== Exercise inputs ==
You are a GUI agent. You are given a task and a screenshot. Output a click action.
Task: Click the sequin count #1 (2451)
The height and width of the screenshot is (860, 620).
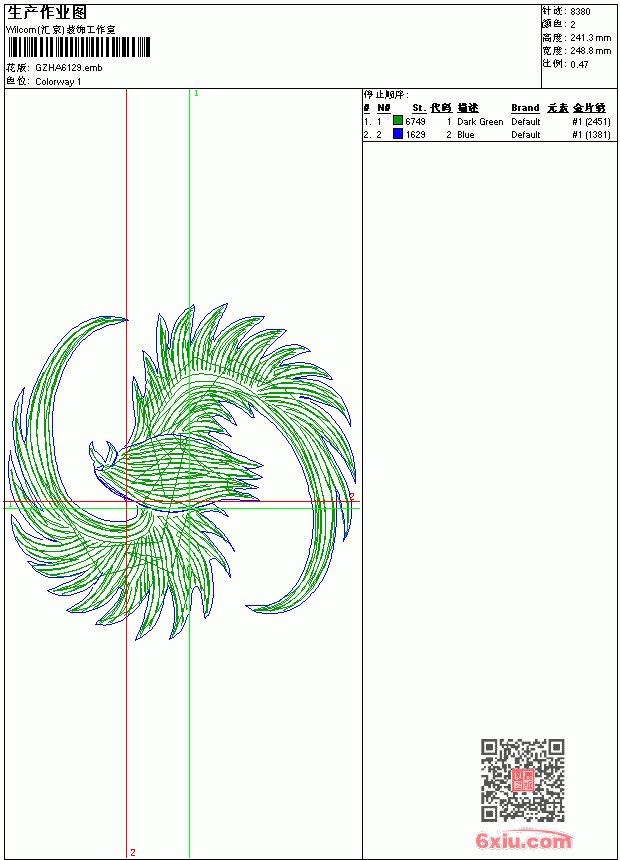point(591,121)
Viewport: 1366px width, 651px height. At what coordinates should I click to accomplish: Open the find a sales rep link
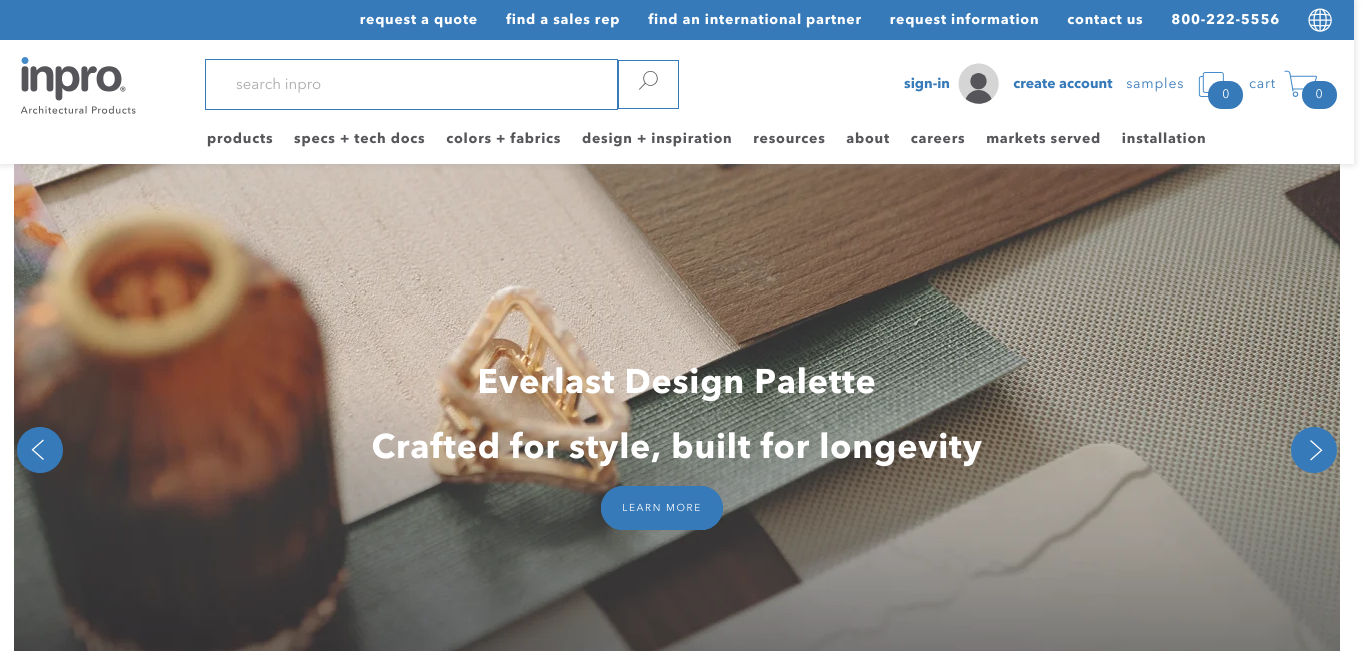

== Work to be completed ==
Reproduce every line of the data above. Multiply each coordinate in the answers by 0.65 and round to whole numbers, with halves rounded up. Keep all other numbers as they are and leave out the images.

== Task output ==
You are a GUI agent. You are given a task and a screenshot. Output a click action.
Task: Click the sequin count #1 (2451)
The height and width of the screenshot is (860, 620).
point(384,79)
Viewport: 1366px width, 651px height. At what coordinates should I click to accomplish: Open the find a sales rep link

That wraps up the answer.